INTRODUCTION:

Analytical methods development and validation play important role in the drug discovery, development and manufacture of pharmaceuticals. Measurement of drug concentrations in biological matrix (such as serum, plasma, blood, urine, and saliva) is an essential aspect of medicinal product development. Such data may be required to support applications for new actives substances and generics as well as variation to authorised drug products. The analysis thus carried out must be verified for its alleged purpose and must be validated.

An investigation should be performed during each step to determine whether the external environment, matrix or procedural variables can affect the estimation of analyte in the matrix from the time of collection up to the time of analysis.^1,2

The bioanalysis procedure includes sampling, sample preparation, analysis, calibration and data evaluation and reporting. In modern bioanalysis a good sample preparation and a hyphenated instrumentation are required. In pharmaceutical research companies the development of comprehensive bioanalytical methods is very important during the process of drug discovery and development.
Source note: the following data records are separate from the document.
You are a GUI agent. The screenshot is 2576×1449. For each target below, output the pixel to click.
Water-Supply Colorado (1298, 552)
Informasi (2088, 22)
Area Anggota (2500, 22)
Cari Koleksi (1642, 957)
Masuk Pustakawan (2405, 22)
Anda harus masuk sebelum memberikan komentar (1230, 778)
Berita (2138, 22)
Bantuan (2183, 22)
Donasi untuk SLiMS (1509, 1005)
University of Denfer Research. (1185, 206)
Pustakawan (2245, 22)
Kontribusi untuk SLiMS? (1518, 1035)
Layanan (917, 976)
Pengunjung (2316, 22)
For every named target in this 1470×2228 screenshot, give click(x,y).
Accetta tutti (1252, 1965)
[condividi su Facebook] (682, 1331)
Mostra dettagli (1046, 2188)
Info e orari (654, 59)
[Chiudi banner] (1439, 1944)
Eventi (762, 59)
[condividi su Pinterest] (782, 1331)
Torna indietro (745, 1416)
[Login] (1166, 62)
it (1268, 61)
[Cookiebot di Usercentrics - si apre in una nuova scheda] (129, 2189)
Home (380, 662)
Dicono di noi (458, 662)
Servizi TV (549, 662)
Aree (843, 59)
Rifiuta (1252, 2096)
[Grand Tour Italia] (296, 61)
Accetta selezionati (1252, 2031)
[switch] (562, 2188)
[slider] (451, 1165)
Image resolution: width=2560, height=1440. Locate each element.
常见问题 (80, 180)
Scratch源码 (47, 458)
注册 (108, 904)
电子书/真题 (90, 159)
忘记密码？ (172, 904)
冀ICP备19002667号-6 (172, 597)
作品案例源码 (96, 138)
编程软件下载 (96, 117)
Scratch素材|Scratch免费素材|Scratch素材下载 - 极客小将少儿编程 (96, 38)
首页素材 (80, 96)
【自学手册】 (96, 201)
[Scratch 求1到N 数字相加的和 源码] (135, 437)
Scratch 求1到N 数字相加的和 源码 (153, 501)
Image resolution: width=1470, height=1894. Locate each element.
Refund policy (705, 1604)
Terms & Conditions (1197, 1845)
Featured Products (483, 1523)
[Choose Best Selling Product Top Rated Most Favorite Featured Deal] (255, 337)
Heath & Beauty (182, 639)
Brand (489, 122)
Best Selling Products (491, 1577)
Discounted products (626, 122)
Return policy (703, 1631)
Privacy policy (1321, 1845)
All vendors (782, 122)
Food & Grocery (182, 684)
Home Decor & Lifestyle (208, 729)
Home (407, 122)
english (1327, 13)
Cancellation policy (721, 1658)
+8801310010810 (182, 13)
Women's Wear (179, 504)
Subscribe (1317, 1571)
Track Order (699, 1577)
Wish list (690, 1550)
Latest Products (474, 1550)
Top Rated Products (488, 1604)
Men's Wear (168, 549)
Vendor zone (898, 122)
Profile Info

In addition the method validation has an important role in regulatory bioanalysis to ensure the quality of the applied method. Bioanalytical method validation is very important for supporting of new drug applications or biologics license applications. Bioanalytical results of the efficacy trials make key decisions. Therefore, it is necessary to fully verify and documents. Various guidelines provide requirements for bioanalytical method validation and also address non-clinical requirements.^3,4

METHOD DEVELOPMENT:

The objective of the method development is too develop and validates highly specific, reliable and cost effective LC-MS/MS method for determination of drug in human plasma. The Scope of developing and validating the bioanalytical method is to get a suitable method which is more accurate and precise for the analyte of interest under given set of lab conditions by available resources.

Steps in Method Development (MD):

1. Literature search for drugs (Structure, Solubility, pKa etc.)

2. Identification of analytical techniques and optimization

3. Reference standard preparation

4. Selection of Internal Standard (ISTD)

5. Sample pre-treatment (Extraction Procedure)

6. Sample Storage

During the process of developing your drug, method development processes can also determine the multitude of constituents in your formulation. It's important to use method development to work out the product's purity, composition, and potency.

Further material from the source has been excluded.